● **Provided text**:
▼▼▼

Generali Central Insurance Company Limited (GCICL)
- Formerly: Future Generali India Insurance
- Company type: Private
- Industry: Financial services
- Founded: 2006; 20 years ago
- Headquarters: Mumbai, India
- Key people: Anup Rau (MD & CEO)
- Products: Health insurance Motor insurance Travel insurance Home insurance Lifestyle Insurance Commercial insurance Social/Rural Insurance
- Total assets: ₹ 5726.28 (2022)
- Owner: Generali Group; Central Bank of India;
- Parent: Generali Group; Central Bank of India;
- Website: Official website

= Generali Central Insurance =

Indian insurance company founded 2006

Generali Central Insurance Company Limited (GCICL) (formally known as Future Generali India Insurance Company Limited (FGII)) is a private general insurance company based in India. It is a joint venture between Generali Group and Central Bank of India. As of 2022, the Generali Group was reported to be the largest insurance company in Italy and one of the largest globally by net premiums and assets. GCICL offers products in personal, commercial, and rural insurance categories. As of 2022, the company has over 3000 active corporate clients and more than 21,500 agents.

▲▲▲

● **Available data**:
▼▼▼

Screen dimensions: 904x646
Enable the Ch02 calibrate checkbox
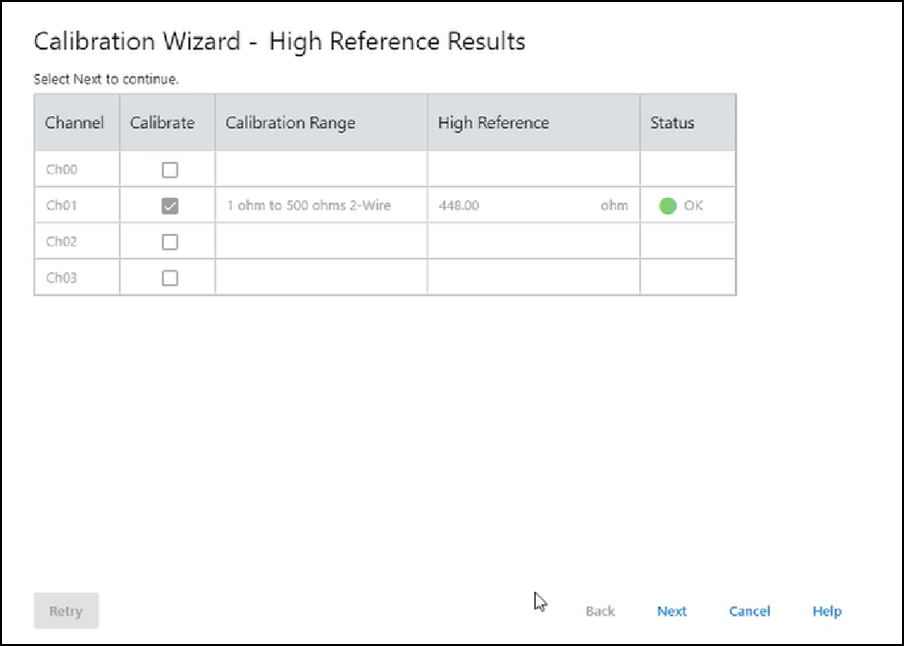click(x=170, y=242)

▲▲▲

● **Given task A**:
From the Generali Central Insurance text, repeat the stretch from "- Products: Health" through "assets: ₹ 5726.28 (2022)" word for word.
● **Given task B**:
Answer these questions using the Generali Central Insurance text:
(i) In which city is the company headquartered?
(ii) In what year was the company founded?
(iii) As of 2022, how many agents did the company have?
● **Given task C**:
Write the next part of the text about Generali Central Insurance, picking up after its final sentence.

● **Task answer A**:
- Products: Health insurance Motor insurance Travel insurance Home insurance Lifestyle Insurance Commercial insurance Social/Rural Insurance
- Total assets: ₹ 5726.28 (2022)

● **Task answer B**:
(i) Mumbai, India
(ii) 2006
(iii) More than 21,500

● **Task answer C**:
In June 2025, the Central Bank of India acquired a 24.91% stake in Future Generali India Insurance Company Limited for ₹451 crore.

== History ==
Originally established in 2006, the company received ISO 9001:2008 certification in 2013 and ISO 27001:2013 certification in 2014. It has partenered with India banks like Bank of Maharashtra, UCO Bank, and Bank of India to provide insurance products such as motor, home, health, and rural insurance.

In May 2022, Generali acquired an additional 25 percent stake in Generali Central Insurance from Future Enterprises, increasing its overall shareholding to 74 percent.

The company provides a mobile application, FG Insure, which includes functions such as policy management, insurance renewal, and claim reporting. In 2016, the company launched i-MoSS, a digital tool used by motor claim surveyors.

The Reserve Bank of India has approved Central Bank of India's insurance sector entry via a joint venture with Future Generali India Insurance and Future Generali India Life. With a Rs 508 crore investment, the bank acquired a 24.91% stake in FGIICL and 25.18% in FILICL, The bank also got IRDAI approvals to get into joint venture.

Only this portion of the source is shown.